■ PROMPT
From the entries, return every line where the string "will" shows up.

Saved entries:
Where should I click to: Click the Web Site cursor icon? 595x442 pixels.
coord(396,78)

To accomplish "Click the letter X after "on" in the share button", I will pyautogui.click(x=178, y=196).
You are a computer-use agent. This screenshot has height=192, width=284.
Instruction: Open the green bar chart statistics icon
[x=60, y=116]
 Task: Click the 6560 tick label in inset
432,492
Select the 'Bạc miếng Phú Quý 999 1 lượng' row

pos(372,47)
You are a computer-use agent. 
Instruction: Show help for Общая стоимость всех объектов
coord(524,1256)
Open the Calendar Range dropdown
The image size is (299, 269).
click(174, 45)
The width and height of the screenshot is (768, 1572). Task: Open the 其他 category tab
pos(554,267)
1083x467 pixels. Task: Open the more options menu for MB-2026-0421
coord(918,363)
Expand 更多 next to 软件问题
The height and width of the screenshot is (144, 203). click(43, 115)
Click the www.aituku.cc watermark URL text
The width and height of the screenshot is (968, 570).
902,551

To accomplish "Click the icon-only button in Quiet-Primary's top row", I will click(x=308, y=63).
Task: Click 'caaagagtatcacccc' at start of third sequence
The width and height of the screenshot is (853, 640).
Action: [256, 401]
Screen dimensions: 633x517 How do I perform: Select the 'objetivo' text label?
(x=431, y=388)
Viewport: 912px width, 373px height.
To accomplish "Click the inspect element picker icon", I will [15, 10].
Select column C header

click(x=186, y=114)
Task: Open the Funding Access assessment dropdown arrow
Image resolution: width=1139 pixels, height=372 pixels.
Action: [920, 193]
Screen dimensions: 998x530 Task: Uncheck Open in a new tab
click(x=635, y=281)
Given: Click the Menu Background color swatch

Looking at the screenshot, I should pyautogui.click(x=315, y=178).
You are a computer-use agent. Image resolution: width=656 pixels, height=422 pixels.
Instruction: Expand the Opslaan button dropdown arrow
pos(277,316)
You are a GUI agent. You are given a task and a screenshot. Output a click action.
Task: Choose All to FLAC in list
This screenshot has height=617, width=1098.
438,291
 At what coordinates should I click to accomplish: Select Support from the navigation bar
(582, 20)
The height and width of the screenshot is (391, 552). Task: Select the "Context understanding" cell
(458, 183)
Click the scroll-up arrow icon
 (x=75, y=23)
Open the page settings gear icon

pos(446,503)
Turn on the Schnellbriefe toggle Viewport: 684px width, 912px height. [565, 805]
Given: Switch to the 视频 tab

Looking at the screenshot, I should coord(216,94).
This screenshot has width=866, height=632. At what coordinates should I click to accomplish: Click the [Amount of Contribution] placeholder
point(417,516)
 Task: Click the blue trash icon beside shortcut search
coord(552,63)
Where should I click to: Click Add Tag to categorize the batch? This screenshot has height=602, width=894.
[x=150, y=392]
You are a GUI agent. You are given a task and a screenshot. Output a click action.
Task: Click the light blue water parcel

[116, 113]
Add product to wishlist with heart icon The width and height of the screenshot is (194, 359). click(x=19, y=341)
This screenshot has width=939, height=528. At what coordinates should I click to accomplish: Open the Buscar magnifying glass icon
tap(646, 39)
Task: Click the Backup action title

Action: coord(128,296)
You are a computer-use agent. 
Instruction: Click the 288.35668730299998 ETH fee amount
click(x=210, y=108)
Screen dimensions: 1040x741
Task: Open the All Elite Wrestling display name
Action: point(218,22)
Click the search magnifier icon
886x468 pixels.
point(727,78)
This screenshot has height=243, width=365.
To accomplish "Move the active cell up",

■ THE ANSWER
To accomplish "Click the letter X after "on" in the share button", I will pyautogui.click(x=178, y=196).
To accomplish "Click the icon-only button in Quiet-Primary's top row", I will click(x=308, y=63).
To accomplish "Click the inspect element picker icon", I will [15, 10].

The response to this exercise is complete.